Protection from oversized logs
I've just happened to build math/atlas in poudriere, and something bad had happened:
% du -Ah atlas-3.8.4_7,1.log
606G atlas-3.8.4_7,1.log
however, thankfully:
% du -h atlas-3.8.4_7,1.log
7.9G atlas-3.8.4_7,1.log
If you're curious,
...
gcc48 -I/wrkdirs/usr/ports/math/atlas/work/ATLAS/shared/..//CONFIG/include -O2 -pipe -fstack-protector -Wl,-rpath=/usr/local/lib/gcc48 -fno-strict-aliasing -o xatlbench atlbench.o atlconf_misc.o
atlconf_misc.o: In function `CmndResults':
atlconf_misc.c:(.text+0xbbb): warning: warning: tmpnam() possibly used unsafely; consider using mkstemp()
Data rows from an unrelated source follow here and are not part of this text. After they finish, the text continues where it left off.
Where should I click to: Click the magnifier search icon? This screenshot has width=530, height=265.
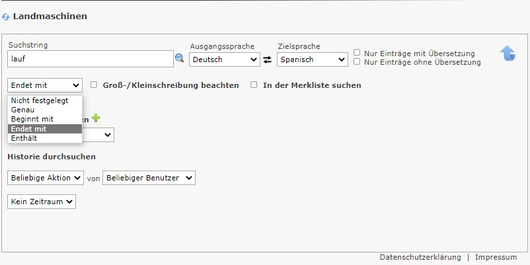[x=179, y=59]
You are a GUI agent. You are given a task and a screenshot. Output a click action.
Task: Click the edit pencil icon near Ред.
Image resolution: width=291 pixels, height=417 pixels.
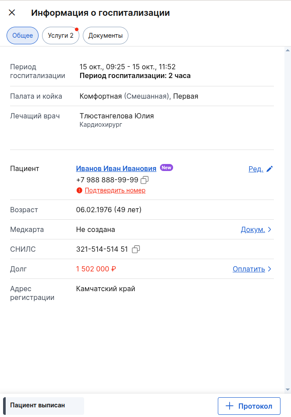[x=269, y=168]
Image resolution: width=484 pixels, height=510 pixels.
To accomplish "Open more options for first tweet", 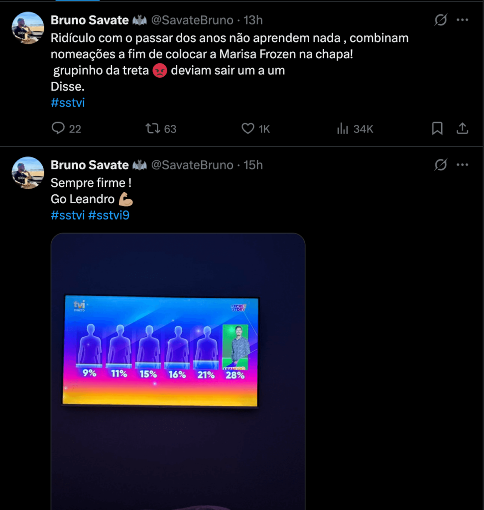I will (x=463, y=20).
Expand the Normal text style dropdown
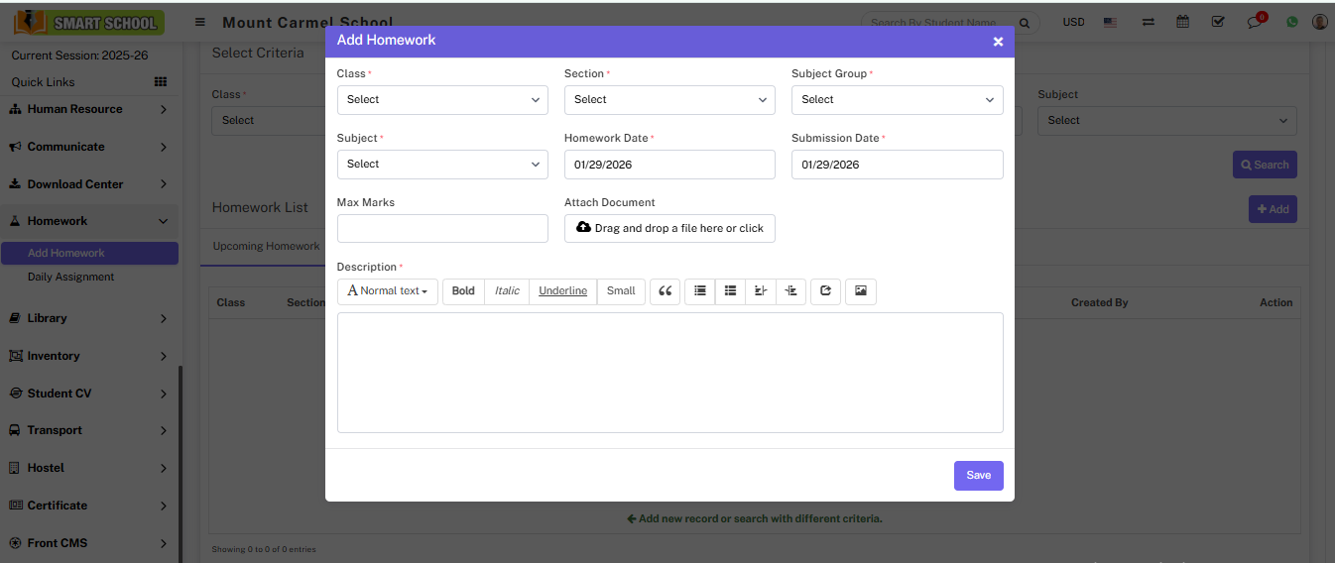Image resolution: width=1335 pixels, height=563 pixels. (x=388, y=291)
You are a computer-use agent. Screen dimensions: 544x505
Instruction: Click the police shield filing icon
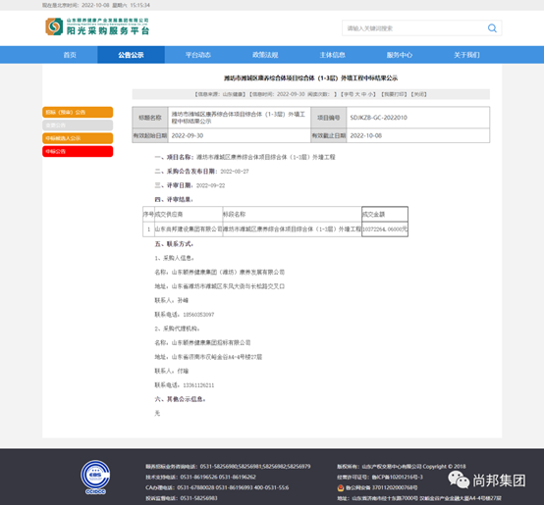[x=341, y=487]
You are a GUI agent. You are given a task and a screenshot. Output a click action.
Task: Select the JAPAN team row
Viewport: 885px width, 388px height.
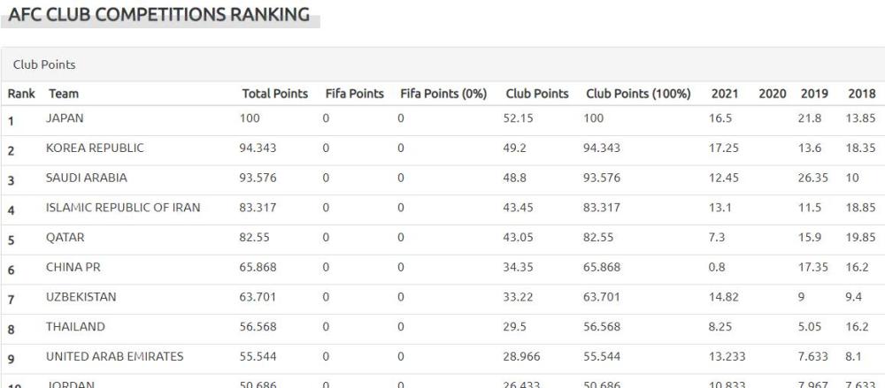point(443,120)
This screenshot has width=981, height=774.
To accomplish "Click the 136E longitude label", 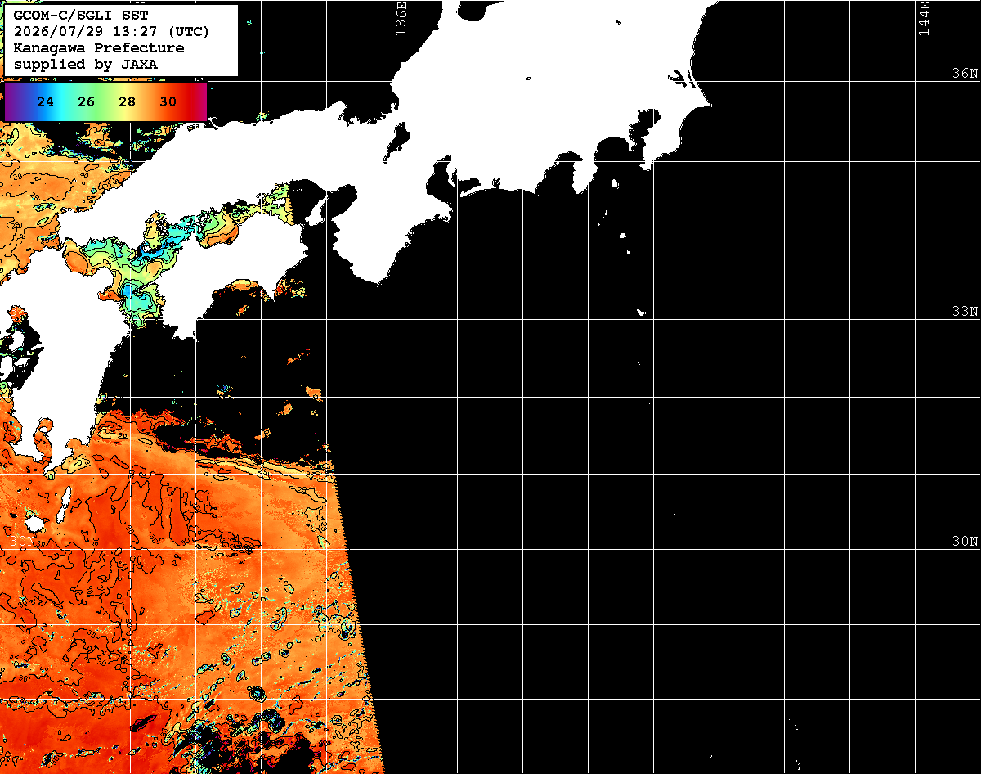I will coord(401,18).
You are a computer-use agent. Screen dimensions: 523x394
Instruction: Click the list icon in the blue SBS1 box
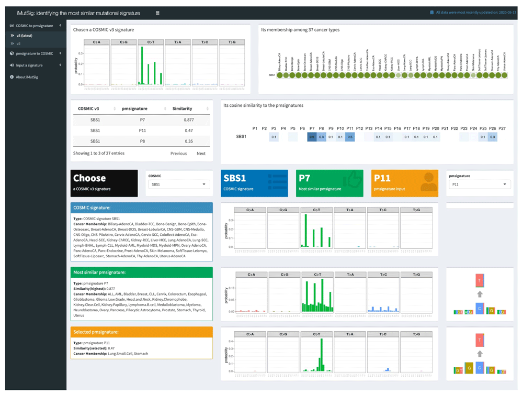coord(277,182)
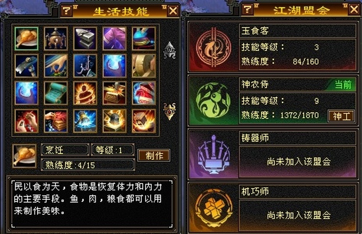
Task: Click the 制作 craft button
Action: tap(154, 156)
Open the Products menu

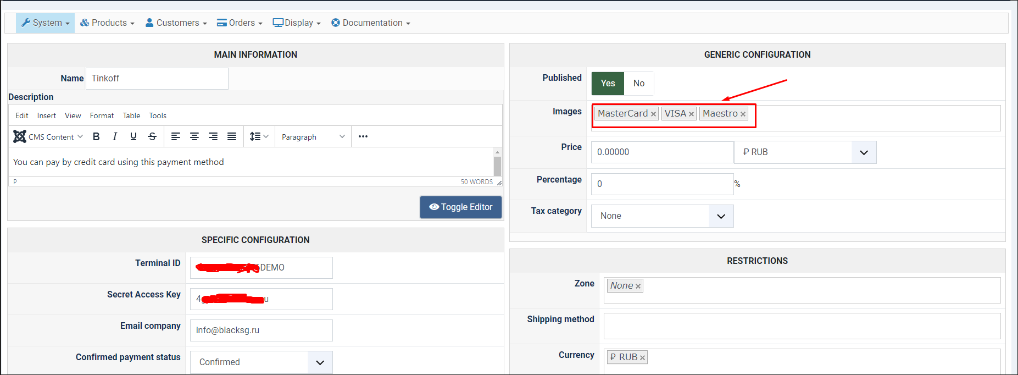click(107, 23)
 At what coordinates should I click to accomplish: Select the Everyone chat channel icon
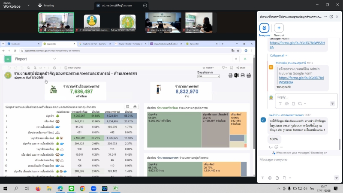coord(265,28)
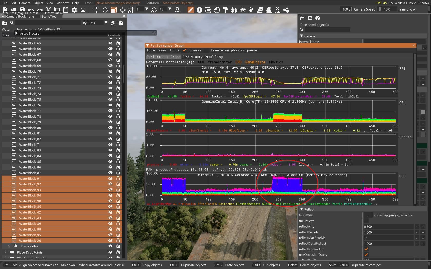Open the road editor tool
The image size is (431, 269).
[x=269, y=10]
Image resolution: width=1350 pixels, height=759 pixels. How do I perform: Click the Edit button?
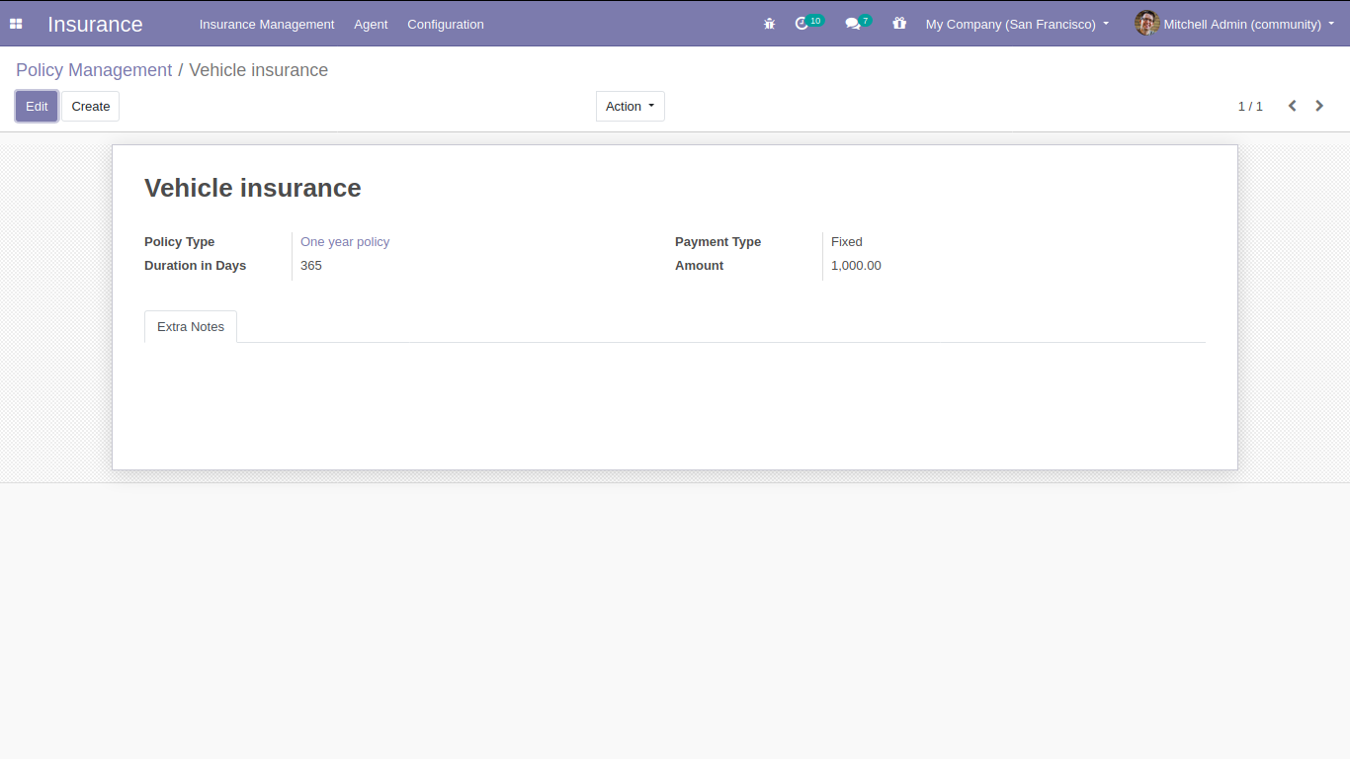(37, 107)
/usr/bin/make -f Make.top time
./xatlbench -dc /wrkdirs/usr/ports/math/atlas/work/ATLAS/shared/bin/INSTALL_LOG -dp /wrkdirs/usr/ports/math/atlas/work/ATLAS/shared/ARCHS/Core264SSE3
Enter Clock rate in Mhz [0]: Enter Clock rate in Mhz [0]: Enter Clock rate in Mhz [0]: Enter Clock rate in Mhz [0]: Enter Clock rate in Mhz [0]: Enter Clock rate in Mhz [0]: Enter Clock rate in Mhz [0]: Enter Clock rate in Mhz [0]: Enter Clock rate in Mhz [0]: Enter Clock rate in Mhz [0]: Enter Clock rate in Mhz [0]: Enter Clock rate in Mhz [0]: Enter Clock rate in Mhz [0]: Enter Clock rate in Mhz [0]: Enter Clock rate in Mhz [0]: Enter Clock rate in Mhz [0]: Enter Clock rate in Mhz [0]: Enter Clock rate in Mhz [0]: Enter Clock rate in Mhz [0]: Enter Clock rate in Mhz [0]: Enter Clock rate in Mhz [0]: Enter Clock rate in Mhz [0]: Enter Clock rate in Mhz [0]: Enter Clock rate in Mhz [0]: Enter Clock rate in Mhz [0]: Enter Clock rate in Mhz [0]: Enter Clock rate in Mhz [0]: Enter Clock rate in Mhz [0]: Enter Clock rate in Mhz [0]: Enter Clock rate in Mhz [0]: Enter Clock rate in Mhz [0]: (continues forever)
Anyway, I see two problems here:
- Log will grow and eat all available diskspace
- Even if process is killed, bzcat process which, as I understand, greps log for errors reported by pkg and ports framework, takes forever. Which is worse, it's run multiple times, and which is even more worse, log happens to be sparse file, so it'll grep 600GB instaead of 8.
While port should be fixed of course (I'm thinking of adding IS_INTERACTIVE), it'd be nice to have basic protection against such problems as we have for builds taking too long. Apparent (to protect from big spare files) log size may be monitored by a separate process and build marked as failed if the log size exceeds some sane value like 100MB-1GB.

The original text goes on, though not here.